SPEAKER_04Yeah, I I find morality an interesting um discussion piece at the moment, and definitely um an element that is uh really missing from life at the moment now that we have become so separated from religion, not that I I also am not um particularly religious in any sense, but I just wonder about how to bring back this uh moral compass or this sort of sense of morality without imposing like a body of rules onto people, you know, how do we how do we encourage it? Is it just kind of like a cultural thing that each individual needs to just work on their own internal morality and that will slowly sort of um like be absorbed into those around them? How do you how do you think that's yeah?

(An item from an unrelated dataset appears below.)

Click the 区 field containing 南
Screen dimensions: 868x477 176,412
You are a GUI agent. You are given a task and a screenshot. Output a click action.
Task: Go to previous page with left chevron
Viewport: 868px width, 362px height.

SPEAKER_03I think growing up secular in Australia, morality was a dirty word because you don't want to, like we said, moralizing is repugnant. Um, I don't like to be patronized and told something is moral. Uh I'd like to investigate that myself. Um, but I think in the context that we host it at Small Giants, first of all, you should come to the event. I want to, yeah. I do have that conversation. Um the thing that I realized as I as I grew older and and I saw the sort of unraveling of the world with the AI platforms that really I think have unraveled our collective ability to make sense of things together.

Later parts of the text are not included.